BEGIN

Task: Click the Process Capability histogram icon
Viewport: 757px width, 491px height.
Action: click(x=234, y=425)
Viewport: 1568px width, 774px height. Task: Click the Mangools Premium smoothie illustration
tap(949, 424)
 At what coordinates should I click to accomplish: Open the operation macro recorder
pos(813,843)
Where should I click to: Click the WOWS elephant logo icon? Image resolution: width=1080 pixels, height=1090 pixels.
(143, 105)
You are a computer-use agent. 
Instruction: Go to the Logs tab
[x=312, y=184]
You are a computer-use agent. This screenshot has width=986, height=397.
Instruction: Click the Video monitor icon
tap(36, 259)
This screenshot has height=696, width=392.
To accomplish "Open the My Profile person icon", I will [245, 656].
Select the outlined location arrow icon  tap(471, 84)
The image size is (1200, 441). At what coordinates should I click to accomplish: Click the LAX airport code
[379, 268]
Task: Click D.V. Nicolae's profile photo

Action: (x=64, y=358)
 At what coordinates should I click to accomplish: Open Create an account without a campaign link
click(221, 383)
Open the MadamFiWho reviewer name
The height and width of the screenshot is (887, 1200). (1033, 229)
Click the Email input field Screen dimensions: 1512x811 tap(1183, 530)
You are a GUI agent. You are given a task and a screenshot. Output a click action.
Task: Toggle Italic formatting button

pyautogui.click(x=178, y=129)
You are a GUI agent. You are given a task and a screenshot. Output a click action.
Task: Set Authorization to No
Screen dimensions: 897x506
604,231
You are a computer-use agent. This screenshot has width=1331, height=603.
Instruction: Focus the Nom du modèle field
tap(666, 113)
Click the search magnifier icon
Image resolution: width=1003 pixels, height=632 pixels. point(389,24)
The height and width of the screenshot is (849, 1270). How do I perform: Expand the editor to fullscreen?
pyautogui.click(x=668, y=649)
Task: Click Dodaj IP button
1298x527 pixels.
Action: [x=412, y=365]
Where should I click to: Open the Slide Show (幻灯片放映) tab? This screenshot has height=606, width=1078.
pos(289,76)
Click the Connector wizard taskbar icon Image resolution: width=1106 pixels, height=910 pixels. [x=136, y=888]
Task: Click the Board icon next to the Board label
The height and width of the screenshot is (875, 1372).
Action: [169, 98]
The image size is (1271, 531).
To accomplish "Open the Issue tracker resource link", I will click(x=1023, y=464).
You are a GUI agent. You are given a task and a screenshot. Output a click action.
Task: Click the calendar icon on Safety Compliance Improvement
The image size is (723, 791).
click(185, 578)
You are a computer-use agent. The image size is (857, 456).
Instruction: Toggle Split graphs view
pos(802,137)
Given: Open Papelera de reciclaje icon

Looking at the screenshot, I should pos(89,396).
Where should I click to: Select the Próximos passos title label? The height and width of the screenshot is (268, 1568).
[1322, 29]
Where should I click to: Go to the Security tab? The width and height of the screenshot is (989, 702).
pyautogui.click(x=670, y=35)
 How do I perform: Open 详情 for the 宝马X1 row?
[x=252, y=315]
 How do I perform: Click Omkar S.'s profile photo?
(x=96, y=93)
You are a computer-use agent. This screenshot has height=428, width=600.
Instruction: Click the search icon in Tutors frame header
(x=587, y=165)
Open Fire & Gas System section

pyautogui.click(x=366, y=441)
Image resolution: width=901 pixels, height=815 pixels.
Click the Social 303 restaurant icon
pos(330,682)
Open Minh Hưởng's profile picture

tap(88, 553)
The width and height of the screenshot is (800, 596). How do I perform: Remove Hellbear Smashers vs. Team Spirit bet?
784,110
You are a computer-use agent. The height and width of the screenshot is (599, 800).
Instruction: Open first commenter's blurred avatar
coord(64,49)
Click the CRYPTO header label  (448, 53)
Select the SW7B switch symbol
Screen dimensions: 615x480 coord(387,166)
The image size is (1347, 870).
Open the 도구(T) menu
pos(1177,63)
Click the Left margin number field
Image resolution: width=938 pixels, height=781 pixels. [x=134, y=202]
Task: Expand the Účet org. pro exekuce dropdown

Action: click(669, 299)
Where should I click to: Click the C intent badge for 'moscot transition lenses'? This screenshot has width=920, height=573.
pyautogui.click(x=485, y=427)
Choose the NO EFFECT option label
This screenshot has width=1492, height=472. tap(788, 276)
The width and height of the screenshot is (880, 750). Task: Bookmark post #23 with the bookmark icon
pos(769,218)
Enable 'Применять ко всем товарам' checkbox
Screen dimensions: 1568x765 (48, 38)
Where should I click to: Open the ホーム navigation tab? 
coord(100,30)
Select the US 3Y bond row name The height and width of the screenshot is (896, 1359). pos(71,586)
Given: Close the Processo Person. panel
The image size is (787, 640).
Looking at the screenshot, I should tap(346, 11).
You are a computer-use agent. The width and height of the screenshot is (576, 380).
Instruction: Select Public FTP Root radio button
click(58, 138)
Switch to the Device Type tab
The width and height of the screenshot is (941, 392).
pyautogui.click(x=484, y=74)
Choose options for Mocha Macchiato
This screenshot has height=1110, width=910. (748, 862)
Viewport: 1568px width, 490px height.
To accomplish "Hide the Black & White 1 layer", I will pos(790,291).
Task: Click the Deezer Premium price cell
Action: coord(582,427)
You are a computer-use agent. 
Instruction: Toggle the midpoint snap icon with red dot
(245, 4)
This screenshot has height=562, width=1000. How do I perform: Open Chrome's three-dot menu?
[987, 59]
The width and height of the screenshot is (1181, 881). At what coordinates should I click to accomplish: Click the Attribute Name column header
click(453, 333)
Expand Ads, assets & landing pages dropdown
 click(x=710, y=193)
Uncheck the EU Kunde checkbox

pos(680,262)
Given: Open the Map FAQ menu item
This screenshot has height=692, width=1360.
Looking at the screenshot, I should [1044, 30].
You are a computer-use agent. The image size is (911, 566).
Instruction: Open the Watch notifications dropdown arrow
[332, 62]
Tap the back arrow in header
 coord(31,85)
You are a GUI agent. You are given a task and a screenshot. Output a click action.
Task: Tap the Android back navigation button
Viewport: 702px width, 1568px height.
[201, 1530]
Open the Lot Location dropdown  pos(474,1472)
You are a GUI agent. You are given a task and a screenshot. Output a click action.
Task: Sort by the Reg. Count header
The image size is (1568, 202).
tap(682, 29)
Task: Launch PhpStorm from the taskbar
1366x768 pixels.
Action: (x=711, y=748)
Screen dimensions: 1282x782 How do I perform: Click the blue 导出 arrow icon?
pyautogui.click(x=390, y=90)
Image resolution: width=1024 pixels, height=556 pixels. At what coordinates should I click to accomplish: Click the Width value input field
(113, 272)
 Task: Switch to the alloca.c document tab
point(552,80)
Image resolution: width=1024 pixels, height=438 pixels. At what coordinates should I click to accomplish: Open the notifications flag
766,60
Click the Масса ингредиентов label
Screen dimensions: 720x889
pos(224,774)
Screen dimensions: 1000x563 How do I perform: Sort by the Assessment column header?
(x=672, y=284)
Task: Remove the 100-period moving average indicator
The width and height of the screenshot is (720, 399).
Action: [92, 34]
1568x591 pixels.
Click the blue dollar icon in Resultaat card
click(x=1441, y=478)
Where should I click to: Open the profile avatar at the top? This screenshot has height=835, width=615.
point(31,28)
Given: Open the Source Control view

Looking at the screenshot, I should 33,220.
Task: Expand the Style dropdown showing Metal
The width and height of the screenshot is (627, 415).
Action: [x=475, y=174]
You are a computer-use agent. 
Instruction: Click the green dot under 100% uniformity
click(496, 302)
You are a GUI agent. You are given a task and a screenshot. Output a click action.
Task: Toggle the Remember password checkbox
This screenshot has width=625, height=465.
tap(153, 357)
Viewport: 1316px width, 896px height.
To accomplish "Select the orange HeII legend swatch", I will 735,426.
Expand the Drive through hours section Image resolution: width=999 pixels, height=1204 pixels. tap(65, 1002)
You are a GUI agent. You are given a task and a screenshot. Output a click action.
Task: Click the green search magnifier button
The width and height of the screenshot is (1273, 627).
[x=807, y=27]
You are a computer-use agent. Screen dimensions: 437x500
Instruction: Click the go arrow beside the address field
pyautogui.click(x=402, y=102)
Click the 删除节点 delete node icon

END

Task objective:
Give the exact lines, and only those, from the line containing "Viewport: 702px width, 1568px height." through the line containing "1568x591 pixels." in the entries above.

Result below:
Viewport: 702px width, 1568px height.
[201, 1530]
Open the Lot Location dropdown  pos(474,1472)
You are a GUI agent. You are given a task and a screenshot. Output a click action.
Task: Sort by the Reg. Count header
The image size is (1568, 202).
tap(682, 29)
Task: Launch PhpStorm from the taskbar
1366x768 pixels.
Action: (x=711, y=748)
Screen dimensions: 1282x782 How do I perform: Click the blue 导出 arrow icon?
pyautogui.click(x=390, y=90)
Image resolution: width=1024 pixels, height=556 pixels. At what coordinates should I click to accomplish: Click the Width value input field
(113, 272)
 Task: Switch to the alloca.c document tab
point(552,80)
Image resolution: width=1024 pixels, height=438 pixels. At what coordinates should I click to accomplish: Open the notifications flag
766,60
Click the Масса ингредиентов label
Screen dimensions: 720x889
pos(224,774)
Screen dimensions: 1000x563 How do I perform: Sort by the Assessment column header?
(x=672, y=284)
Task: Remove the 100-period moving average indicator
The width and height of the screenshot is (720, 399).
Action: [92, 34]
1568x591 pixels.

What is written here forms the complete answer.